Top of Dataset content

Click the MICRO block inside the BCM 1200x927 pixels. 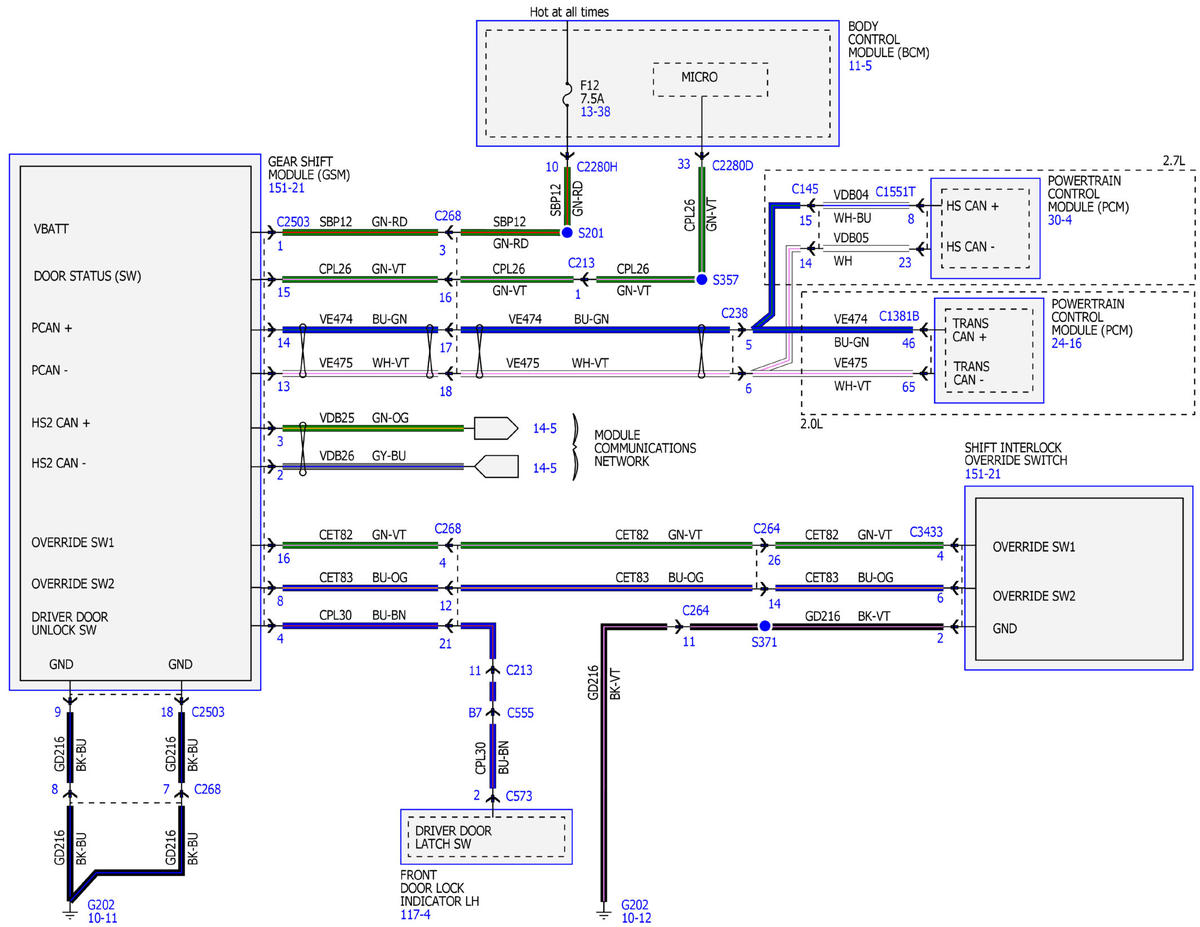(x=710, y=78)
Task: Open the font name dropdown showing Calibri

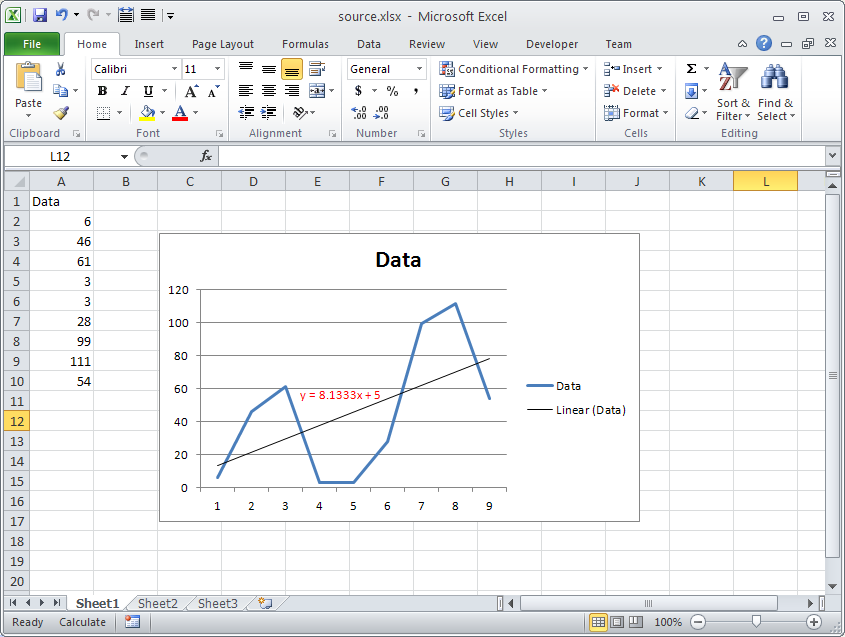Action: click(174, 69)
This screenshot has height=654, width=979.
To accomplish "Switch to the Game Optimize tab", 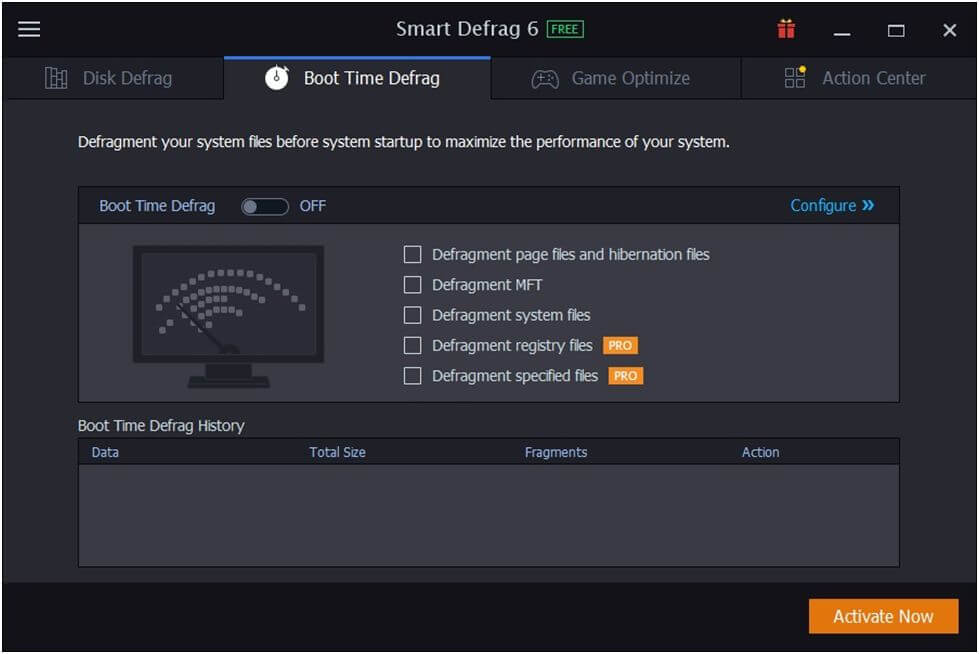I will [x=629, y=78].
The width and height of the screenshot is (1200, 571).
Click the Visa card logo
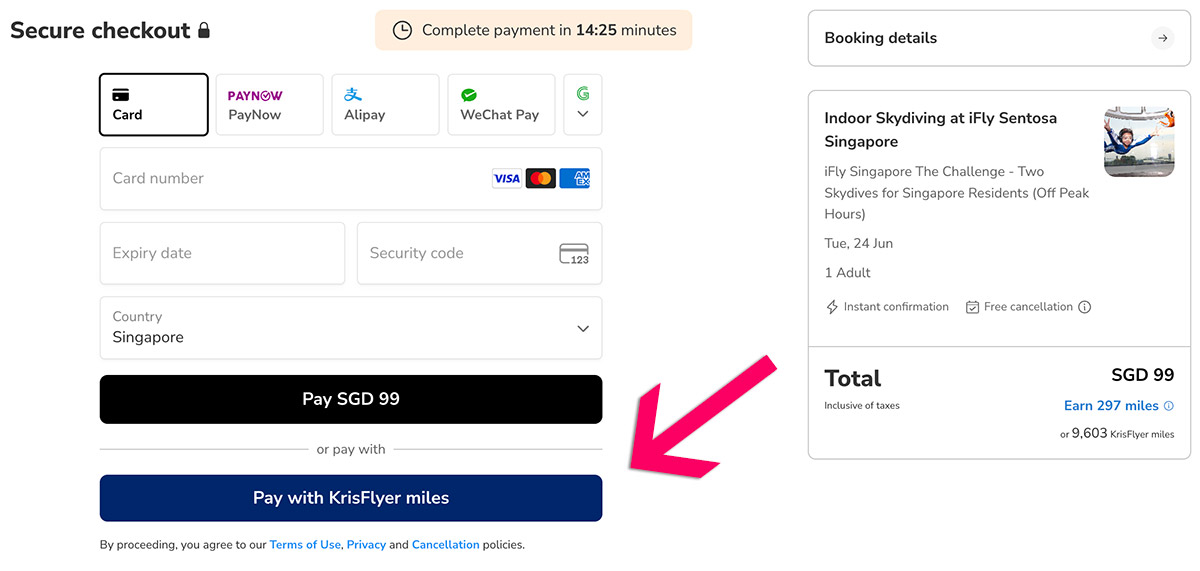(x=507, y=179)
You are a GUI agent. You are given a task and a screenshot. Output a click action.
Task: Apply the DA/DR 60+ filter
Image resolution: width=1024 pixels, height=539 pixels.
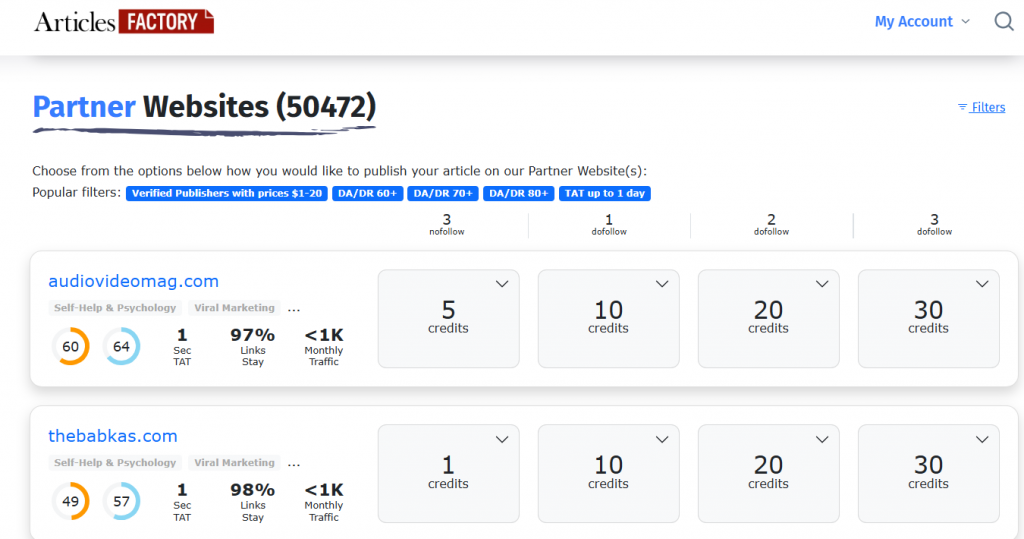click(x=368, y=193)
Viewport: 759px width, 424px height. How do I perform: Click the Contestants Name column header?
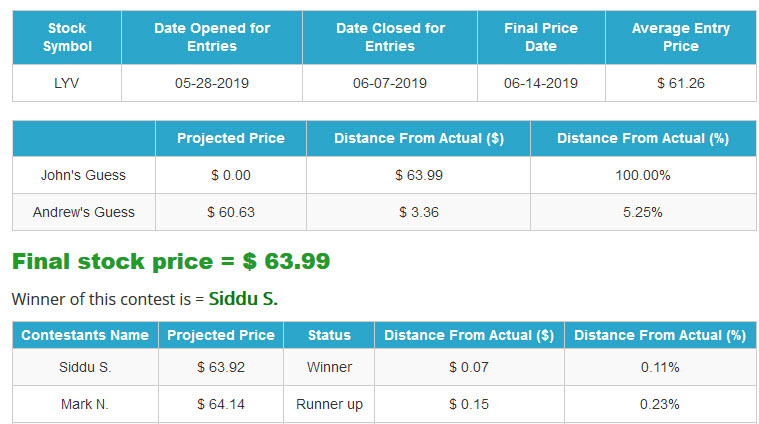(85, 335)
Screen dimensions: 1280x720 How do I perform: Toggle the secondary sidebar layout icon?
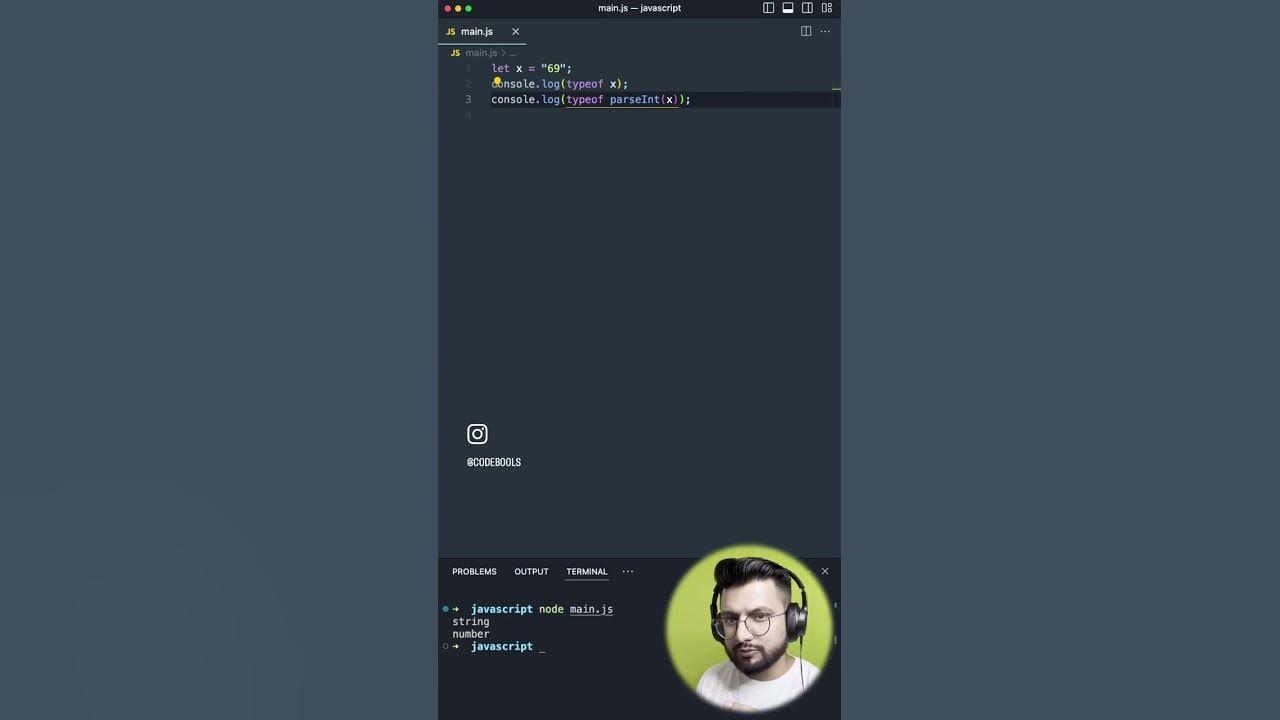807,8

Bottom of Dataset content

Would you please print only the lines running from the one with "Image resolution: width=1024" to the final line of the entries above, exactly as written and without pictures?

Image resolution: width=1024 pixels, height=539 pixels.
click(x=368, y=193)
Viewport: 759px width, 424px height. How do I perform: Click the Contestants Name column header?
(85, 335)
Screen dimensions: 1280x720 How do I perform: Toggle the secondary sidebar layout icon?
807,8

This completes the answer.